Come scrive un noto critico, Filippo Ulivieri, ritenuto il maggiore esperto italiano della vita e del cinema di Stanley Kubrick, autore di alcuni libri in merito, su questo argomento ha scritto che, se l’aveste chiesto a lui, avrebbe negato con forza. “Se facessi cento ciak per ogni scena non finirei mai un film”, disse una volta il Maestro. Per sapere la verità, oggi abbiamo a disposizione i diari di produzione del Kubrick Archive, l’istituzione creata dalla sua famiglia per preservare i documenti relativi alla realizzazione dei suoi film. I diari di Eyes Wide Shut mostrano ad esempio che la scena in cui i coniugi Harford discutono sotto gli effetti della marijuana richiese tre giorni di prove e quattro di riprese. Al 32° ciak Kubrick esclamò: “Fantastico, probabilmente il migliore finora, tutto sommato”. Ne chiese però altri 33 per rifare l’attacco con Nicole Kidman che fuma la canna. Dopo questi 65 ciak, il record di questo film (di questo, eh!), Kubrick spese altri sette giorni per rifare varie battute del dialogo e coprire la seconda parte, in cui lei confessa la fantasia erotica con l’ufficiale di Marina. In totale la scena della camera da letto richiese 22 giorni. “Gli risultava inconcepibile fare anche solo un ciak di meno”, spiegò Sydney Pollack, regista a sua volta e interprete del ricco Ziegler. “Doveva esplorare ogni possibile variazione di ogni singola situazione prima di poter dire, ‘Okay, passiamo alla prossima’. Molti registi si dicono perfezionisti ma in realtà sono solo dei rompicoglioni. Stanley Kubrick è l’unico vero perfezionista che abbia mai incontrato”.

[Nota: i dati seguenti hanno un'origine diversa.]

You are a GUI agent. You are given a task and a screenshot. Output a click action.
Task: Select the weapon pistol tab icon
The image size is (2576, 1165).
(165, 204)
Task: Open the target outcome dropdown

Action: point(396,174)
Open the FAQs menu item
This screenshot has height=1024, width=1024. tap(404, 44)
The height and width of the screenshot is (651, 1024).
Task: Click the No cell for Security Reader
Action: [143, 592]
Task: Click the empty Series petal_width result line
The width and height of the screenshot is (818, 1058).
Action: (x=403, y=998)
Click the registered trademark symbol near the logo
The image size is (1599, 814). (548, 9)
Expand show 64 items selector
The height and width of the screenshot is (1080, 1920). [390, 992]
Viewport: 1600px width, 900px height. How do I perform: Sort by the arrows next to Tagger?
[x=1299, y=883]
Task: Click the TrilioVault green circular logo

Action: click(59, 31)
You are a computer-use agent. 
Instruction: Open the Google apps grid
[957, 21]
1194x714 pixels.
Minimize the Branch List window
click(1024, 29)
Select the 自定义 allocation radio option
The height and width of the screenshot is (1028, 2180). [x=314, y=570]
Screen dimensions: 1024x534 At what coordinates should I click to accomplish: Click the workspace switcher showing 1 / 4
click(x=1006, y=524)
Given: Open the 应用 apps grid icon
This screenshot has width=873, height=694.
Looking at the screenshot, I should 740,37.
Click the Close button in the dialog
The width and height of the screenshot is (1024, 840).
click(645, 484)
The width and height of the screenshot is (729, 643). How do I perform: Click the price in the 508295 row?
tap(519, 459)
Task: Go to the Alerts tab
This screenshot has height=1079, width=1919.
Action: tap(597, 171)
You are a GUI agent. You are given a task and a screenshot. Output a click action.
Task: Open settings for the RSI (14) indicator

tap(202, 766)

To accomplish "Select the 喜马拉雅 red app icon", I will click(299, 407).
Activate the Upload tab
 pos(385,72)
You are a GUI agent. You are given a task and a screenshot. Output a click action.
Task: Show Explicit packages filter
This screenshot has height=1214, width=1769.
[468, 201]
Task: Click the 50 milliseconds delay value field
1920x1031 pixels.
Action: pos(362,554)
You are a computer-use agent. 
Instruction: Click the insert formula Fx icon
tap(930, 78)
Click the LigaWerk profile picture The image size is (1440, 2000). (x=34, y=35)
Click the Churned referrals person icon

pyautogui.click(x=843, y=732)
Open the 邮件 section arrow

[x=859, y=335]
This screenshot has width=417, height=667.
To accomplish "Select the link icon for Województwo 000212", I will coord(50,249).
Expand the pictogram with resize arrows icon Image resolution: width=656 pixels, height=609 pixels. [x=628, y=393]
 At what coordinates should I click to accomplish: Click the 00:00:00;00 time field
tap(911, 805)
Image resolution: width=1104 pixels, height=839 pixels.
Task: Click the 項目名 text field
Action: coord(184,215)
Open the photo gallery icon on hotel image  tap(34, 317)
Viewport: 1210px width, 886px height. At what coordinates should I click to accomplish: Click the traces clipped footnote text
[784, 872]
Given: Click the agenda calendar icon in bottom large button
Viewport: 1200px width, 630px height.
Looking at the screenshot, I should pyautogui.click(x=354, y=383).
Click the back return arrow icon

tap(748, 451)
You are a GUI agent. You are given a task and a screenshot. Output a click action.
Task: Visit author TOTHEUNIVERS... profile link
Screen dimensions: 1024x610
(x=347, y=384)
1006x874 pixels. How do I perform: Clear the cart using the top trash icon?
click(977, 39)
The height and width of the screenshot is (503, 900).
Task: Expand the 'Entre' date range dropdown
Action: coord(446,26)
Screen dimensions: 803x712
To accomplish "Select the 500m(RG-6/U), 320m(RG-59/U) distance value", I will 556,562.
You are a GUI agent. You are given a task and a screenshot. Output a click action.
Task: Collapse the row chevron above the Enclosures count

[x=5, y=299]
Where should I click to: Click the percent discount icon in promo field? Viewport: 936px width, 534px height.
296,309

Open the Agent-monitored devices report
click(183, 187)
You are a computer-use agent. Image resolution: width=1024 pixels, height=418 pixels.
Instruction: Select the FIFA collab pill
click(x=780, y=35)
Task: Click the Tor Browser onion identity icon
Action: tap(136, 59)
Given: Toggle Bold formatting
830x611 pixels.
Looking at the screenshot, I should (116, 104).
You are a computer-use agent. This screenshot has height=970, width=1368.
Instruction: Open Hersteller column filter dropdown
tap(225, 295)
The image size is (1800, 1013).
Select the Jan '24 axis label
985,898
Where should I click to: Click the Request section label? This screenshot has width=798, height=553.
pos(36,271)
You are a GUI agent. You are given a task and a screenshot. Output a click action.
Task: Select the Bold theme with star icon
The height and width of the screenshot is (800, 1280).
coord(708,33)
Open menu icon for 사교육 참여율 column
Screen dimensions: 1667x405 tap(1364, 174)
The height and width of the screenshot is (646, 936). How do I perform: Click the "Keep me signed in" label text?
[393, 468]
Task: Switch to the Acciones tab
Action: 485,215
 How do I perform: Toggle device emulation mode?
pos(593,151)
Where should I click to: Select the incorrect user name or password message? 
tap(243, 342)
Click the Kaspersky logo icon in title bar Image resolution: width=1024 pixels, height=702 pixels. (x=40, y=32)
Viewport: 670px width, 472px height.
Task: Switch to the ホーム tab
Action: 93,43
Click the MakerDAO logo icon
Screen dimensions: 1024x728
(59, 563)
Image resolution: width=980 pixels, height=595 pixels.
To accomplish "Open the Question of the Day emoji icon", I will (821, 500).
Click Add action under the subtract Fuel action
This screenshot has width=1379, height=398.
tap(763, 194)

E non è finita! Il film detiene tuttora il record di produzione ininterrotta più lunga della storia. Ma non fidatevi dei 400 giorni indicati dal Guinness dei Primati. Sono in realtà 579 - un anno, sette mesi e due giorni. Un normale film di Hollywood conta le riprese in settimane. Non c’è davvero da sorprendersi se i giornali titolavano “I CONIUGI CRUISE OSTAGGIO DI KUBRICK”. Tuttavia, nessun attore si è mai lamentato. Disse Kidman: “A Stanley piaceva essere sorpreso. Gli piaceva se facevi la scena in un modo in un ciak e in un modo completamente diverso in un altro. In uno potevi piangere e in uno ridere, davvero. Ci permetteva, anzi ci incoraggiava a farla in modi diversi”. I proverbiali “cento ciak per ogni scena” non erano un modo per piegare gli attori, sfiancandoli e riducendoli a marionette, ma costituivano al contrario l’ultima stesura del copione, redatta da Kubrick direttamente sul set assieme agli attori. In altre parole, erano un invito alla collaborazione.

Che i due divi si fossero consegnati a Kubrick senza alcuna limitazione è uno dei miti fondanti del film, prova tanto della dedizione dei due attori quanto del potere assoluto del regista, in grado di togliere dal mercato a tempo indeterminato due delle star più redditizie di Hollywood. “Ci sono delle cose che non si fanno per denaro”, ribatteva Cruise. “Aver avuto l’opportunità di lavorare con Stanley Kubrick: questo è ciò per cui ne è valsa la pena”. Senza poter mettere mano sui contratti, non disponibili al Kubrick Archive per questioni di riservatezza, è difficile dire cosa sia stato stipulato in dettaglio. Tuttavia, è noto che il film entrò in produzione a novembre 1996 con una durata prevista di 16 settimane, fino a febbraio 1997. Al contempo è anche palese che Cruise e Kidman non si opposero al prolungarsi delle riprese fino al maggio del 1998. “Costi quel che costi” è ciò che dissero a Kubrick e che hanno ripetuto in tante interviste. Per cui, che sia vera o meno la storia del contratto aperto, la sostanza è indubbiamente quella.


Stanley, ci manchi tantissimo!


Incredibilmente, tra i 12 premi e le 30 candidature, spicca solo, purtroppo, la nomination ai Golden Globe del 2000 per le musiche originali di Jocelyn Pook. Troppo poco per questo capolavoro.